CPU | Intel(R) Xeon(R) E5-2698 v4 @2.2GHz code named Broadwell
Total # of Cores | 20
L3 Cache | 50MB
L2 Cache | 256KB
Memory | DDR4 2400MHz, 4 channels
OS | Ubuntu 16.04.2 LTS
Hyper-Threading | OFF
Turbo Boost | OFF
Profiler | Intel VTune Amplifier 2019
My first thought was back-invalidations from conflicts in the inclusive L3 cache. There is some indication of this -- MEM_LOAD_UOPS_RETIRED.L2_HIT in the 16p case is only 1.86 times the value in the 8p case, so the L2 hit rate is about 7% lower in the 16p case. This could be due to "active" L2 lines being invalidated. This does not look like a large enough mechanism, however.... Each extra L2 miss would have to add several thousand stall cycles to account for the difference.
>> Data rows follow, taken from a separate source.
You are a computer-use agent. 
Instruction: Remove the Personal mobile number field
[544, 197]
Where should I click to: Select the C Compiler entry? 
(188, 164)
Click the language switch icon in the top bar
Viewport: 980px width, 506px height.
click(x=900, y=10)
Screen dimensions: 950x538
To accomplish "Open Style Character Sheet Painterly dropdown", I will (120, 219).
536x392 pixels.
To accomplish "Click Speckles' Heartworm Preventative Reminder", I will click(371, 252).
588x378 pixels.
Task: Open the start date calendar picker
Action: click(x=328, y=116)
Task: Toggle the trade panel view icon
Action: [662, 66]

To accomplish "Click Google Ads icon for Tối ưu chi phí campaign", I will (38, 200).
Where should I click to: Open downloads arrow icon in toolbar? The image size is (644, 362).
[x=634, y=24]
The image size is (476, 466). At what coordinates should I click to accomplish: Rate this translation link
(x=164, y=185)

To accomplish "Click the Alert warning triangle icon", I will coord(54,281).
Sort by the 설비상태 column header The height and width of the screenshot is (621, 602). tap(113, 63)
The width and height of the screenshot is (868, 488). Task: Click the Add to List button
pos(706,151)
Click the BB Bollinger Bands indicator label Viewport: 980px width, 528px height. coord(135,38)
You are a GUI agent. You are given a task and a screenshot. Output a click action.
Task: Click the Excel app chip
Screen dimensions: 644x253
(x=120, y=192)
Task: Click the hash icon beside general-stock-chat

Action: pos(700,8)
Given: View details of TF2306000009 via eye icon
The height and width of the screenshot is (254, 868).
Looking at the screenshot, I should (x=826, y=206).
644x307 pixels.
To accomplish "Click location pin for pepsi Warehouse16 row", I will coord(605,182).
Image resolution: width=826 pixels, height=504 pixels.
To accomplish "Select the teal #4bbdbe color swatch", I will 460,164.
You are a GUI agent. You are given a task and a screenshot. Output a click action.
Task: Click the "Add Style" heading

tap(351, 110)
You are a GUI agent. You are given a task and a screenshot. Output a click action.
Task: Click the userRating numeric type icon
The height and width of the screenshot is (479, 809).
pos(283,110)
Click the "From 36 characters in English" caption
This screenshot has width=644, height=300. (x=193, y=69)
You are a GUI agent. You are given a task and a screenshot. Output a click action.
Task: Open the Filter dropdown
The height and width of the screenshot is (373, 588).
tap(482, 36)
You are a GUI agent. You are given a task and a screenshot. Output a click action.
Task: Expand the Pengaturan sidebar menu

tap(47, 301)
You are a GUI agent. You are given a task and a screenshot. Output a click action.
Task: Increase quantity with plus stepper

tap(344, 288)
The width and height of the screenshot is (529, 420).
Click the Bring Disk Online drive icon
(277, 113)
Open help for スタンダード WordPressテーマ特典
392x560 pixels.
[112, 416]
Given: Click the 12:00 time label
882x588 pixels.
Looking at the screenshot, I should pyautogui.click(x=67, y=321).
These evictions can probably be measured directly using the "opcode match" functionality of the uncore performance counters, but it would take some testing to figure out which opcode(s) are used by the L3 to invalidate L1+L2 caches.
These performance counter events can be confusing because they only report the location where the demand load found the data, not the location that the data was moved from (by hardware prefetches). So I like to augment these values with total counts of cacheline transfers at L2, L3, and DRAM.